街なかの文字(1)花にはやはり酒

 東京も市ヶ谷のこの辺り、花も終わってやっと静かになりました。今年は天気に恵まれてなかなか美しい花日和でした。それにTVニュースでも盛んに映されたように、たしかに今年のお花見には、外人観光客の多かったこと、「憧れの満開の桜を見ることが出来て感激!」などと、折しもの花吹雪を浴びながらの幸せそうな笑顔は、はるばるドイツからの花見ツアーの女性観光客で、TVのこちら側も、そうだったんだ!と幸せな気分になるのです。

─ 花には酒 ─

 そして花というとやはり酒ですが、ここ九段の靖国神社から皇居の千鳥ヶ淵の桜並木では、缶ビール片手にぶらぶらぐらいはありましたが、さすがに宴会風景はみられません。

酒

 千鳥ヶ淵のそんな花見の雑踏から離れて九段下へ向かう辺りの居酒屋の店先に、ただ一文字「酒」という張り紙をみつけました。その下にはとなんと「土日は昼からOK」という、これが結構なインパクトで、特に花見時の昼過ぎなど、酒飲みにはかなり効きめがありそうなジャック? です。さらにその上にSAKE、そして少し下の方に[ English Menu Available ! ] などと貼り出されているのですが、これは「東京やきとん」と真っ赤の文字の看板と、その下に「てっちゃん」と染め抜かれた暖簾をはためかせた多分焼き鳥屋ですが、いわゆる焼き鳥屋のもつ、独特な匂いと一種ひんやりとした暗さーー実はこれが何とも気分をそそるのですが、がありません。たぶんこれは、近くに大きなシティホテルがあるための外人客を見込んでの作戦でしょうか、このてっちゃんはかなりあっけらかんとした、今風な明るい感じの構えです。

九段居酒屋てっちゃん全景

 実はついふた月程前、パリに暮らす姪の息子がガールフレンドを伴って、暮れの東京を楽しみにやってきたのですが、着くなり「居酒屋へ行きたい!」と言い出して私たちを驚かせたのです。彼らはパリにいるうちから幾つか面白そうな店をネットでマークしてきていて、そのひとつは、それはなんでも、ウエイターたちが、とても変わったパフォーマンスをしながらサービスすることが売りの店だというのです。彼らは滞在中、フレンチレストランやワインなどいっさい手をつけず、たとえば何処かへ旅行しても、ホテルではなく寺の宿坊とか日本旅館とか、そしてひたすらビールとか日本酒、焼酎とかいった、それに和食という徹底振りでした。そしてどこへ行っても変わった居酒屋を楽しんで、満足して帰ったようです。

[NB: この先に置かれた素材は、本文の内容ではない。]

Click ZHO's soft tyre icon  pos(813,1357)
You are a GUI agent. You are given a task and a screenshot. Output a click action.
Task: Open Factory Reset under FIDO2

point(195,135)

 もしかしたらそれは彼らたちばかりではなく、私たちが外国旅行でその国のパブのなかを覗いてみたくなるように、観光客のお目当ての中に、そういう居酒屋人気があるのかもしれません。そう思ってみると、この店の英語の張り紙も頷けるところです。おそらくこの危なげな横文字にふと異国の匂いを感じ取って、却って旅情をそそられるのかも知れません。

酒

 さらに入り口の脇に「営業中」の文字が、なんと薄板に縛られて立てかけられています。この薄板、雨風に曝されいささか年季が入っていて、しかしお世辞にもじょうずとは云い難いのですが、強いていえばどこか方筆めいた趣で、なまじ永字八法など入っていない(か、テンから気にかけぬ)この書き手の、けっこう磊落な(或は律儀な)姿が目に見えるようです。そしてそれらが、店の前に一緒に並べた空き瓶のラベルの、この方の筆文字は、ラベルとしてデザインされた一癖も二癖もある文字で、それらと微妙に気息を合せながら、この店の前に立つ者をほっと捉える、いわば酔眼流?の、上段ならぬ冗談の、「構え」とさえもいえぬ「構え」に、これは今どきの人間がしきりにほしがる「癒し」の文字、とでも云おうか・・・だいいち文字を縛り付けておく、なんて、なかなかお見事な演出です。